## TEXTE SOURCE
· · · ·

Vu la procédure suivante :
Par un mémoire, enregistré le 16 janvier 2018 au secrétariat du contentieux du Conseil d'Etat, présenté en application de l'article 23-5 de l'ordonnance n° 58-1067 du 7 novembre 1958, M. A...demande au Conseil d'Etat, à l'appui de son pourvoi tendant à l'annulation de l'arrêt n° 16NT00966 du 25 juillet 2017 relatif à sa demande de condamnation de l'Etat à lui verser les fractions de traitements et indemnités correspondant au service à temps plein qu'il a effectué entre le 11 novembre 2010 et le 15 février 2012 dans le cadre du dispositif de cessation progressive d'activité, de renvoyer au Conseil constitutionnel la question de la conformité aux droits et libertés garantis par la Constitution des dispositions de l'article 54 de la loi du 9 novembre 2010 portant réforme des retraites.
Vu les autres pièces du dossier ;
Vu :
- la Constitution, notamment son Préambule et ses articles 34 et 61-1 ;
- l'ordonnance n° 58-1067 du 7 novembre 1958 ;
- la loi n° 2010-1330 du 9 novembre 2010 ;
- le code de justice administrative ;
Après avoir entendu en séance publique :
- le rapport de M. Thomas Odinot, auditeur,
- les conclusions de M. Olivier Henrard, rapporteur public.
La parole ayant été donnée, avant et après les conclusions, à Me Le Prado, avocat de M.A....

· · · ·

## OBJECTIFS
**A.** Réécrivez de façon plus concise le paragraphe du texte source qui commence par « Par un mémoire, enregistré le 16 janvier 2018 », en conservant ses faits principaux.
**B.** Transcrivez mot pour mot le passage du texte source qui commence aux mots « Vu les autres » et s'arrête après les mots « avocat de M.A.... ».
**C.** D'après le texte source, à quelle date le mémoire de M. A... a-t-il été enregistré au secrétariat du contentieux du Conseil d'Etat ?
Les enregistrements ci-après sont issus d'une autre source.

## SECTION DES DONNÉES
· · · ·

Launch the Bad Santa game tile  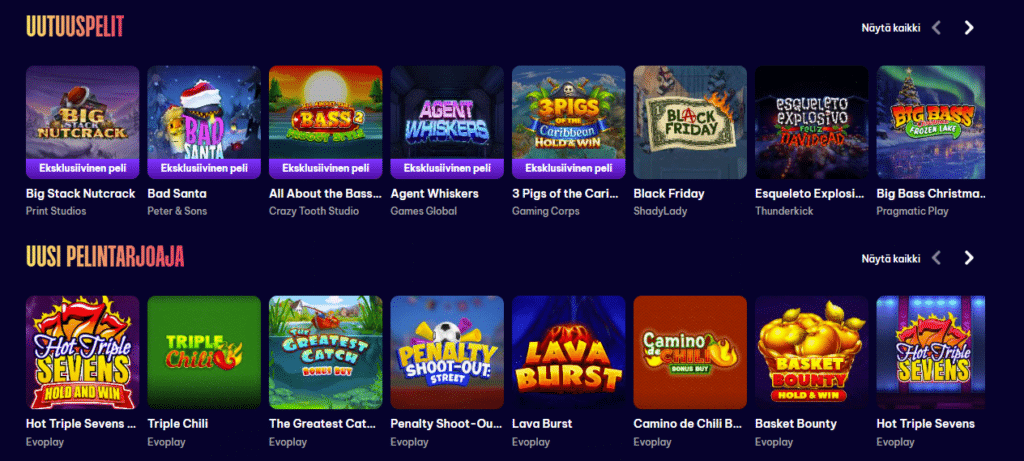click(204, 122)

· · · ·

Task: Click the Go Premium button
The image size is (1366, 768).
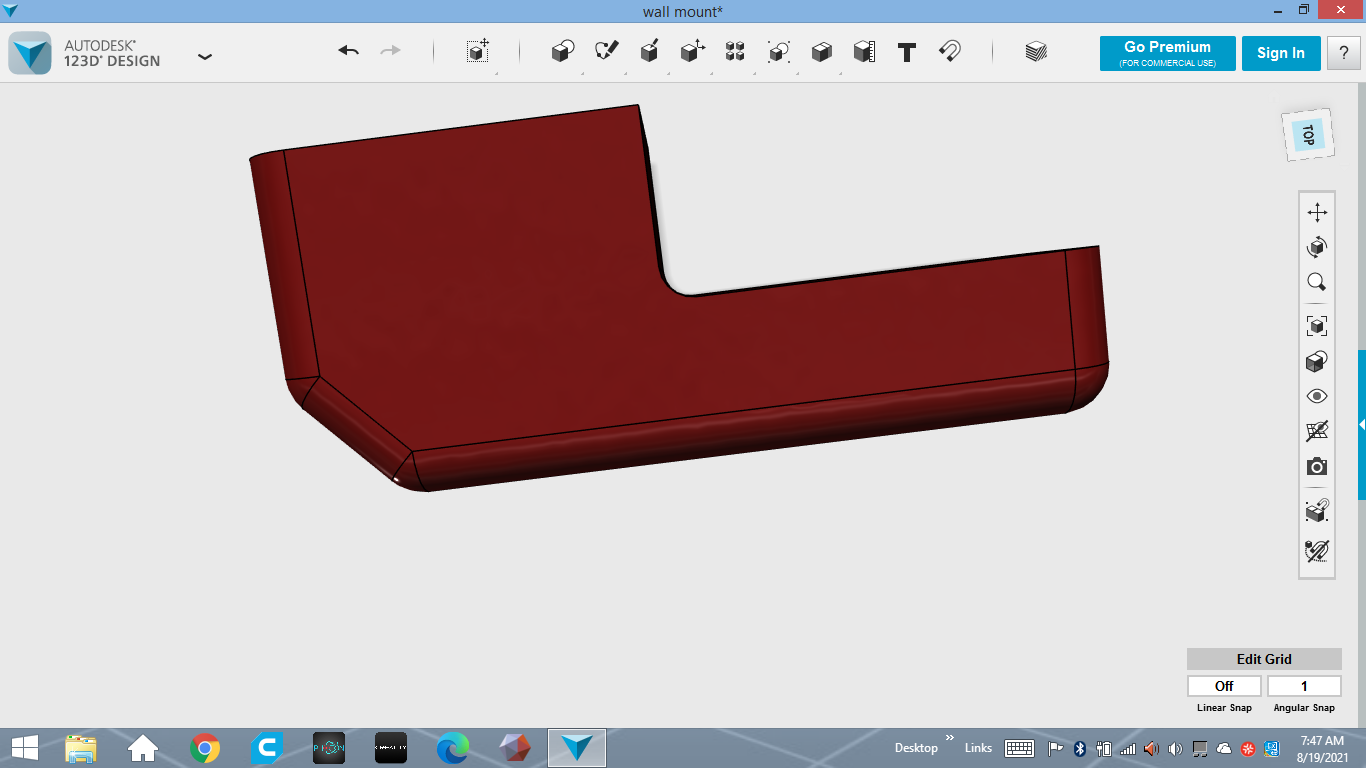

· · · ·

## RÉPONSES PAR TÂCHE
**A.** Par un mémoire enregistré le 16 janvier 2018 au secrétariat du contentieux du Conseil d'Etat, en application de l'article 23-5 de l'ordonnance n° 58-1067 du 7 novembre 1958, M. A... demande le renvoi au Conseil constitutionnel de la question de la conformité aux droits et libertés garantis par la Constitution de l'article 54 de la loi du 9 novembre 2010 portant réforme des retraites. Il présente cette demande à l'appui de son pourvoi contre l'arrêt n° 16NT00966 du 25 juillet 2017. Cet arrêt portait sur sa demande de condamnation de l'Etat à lui verser les fractions de traitements et indemnités correspondant au service à temps plein qu'il a effectué du 11 novembre 2010 au 15 février 2012, dans le cadre de la cessation progressive d'activité.

**B.**
Vu les autres pièces du dossier ;
Vu :
- la Constitution, notamment son Préambule et ses articles 34 et 61-1 ;
- l'ordonnance n° 58-1067 du 7 novembre 1958 ;
- la loi n° 2010-1330 du 9 novembre 2010 ;
- le code de justice administrative ;
Après avoir entendu en séance publique :
- le rapport de M. Thomas Odinot, auditeur,
- les conclusions de M. Olivier Henrard, rapporteur public.
La parole ayant été donnée, avant et après les conclusions, à Me Le Prado, avocat de M.A....

**C.** Le 16 janvier 2018.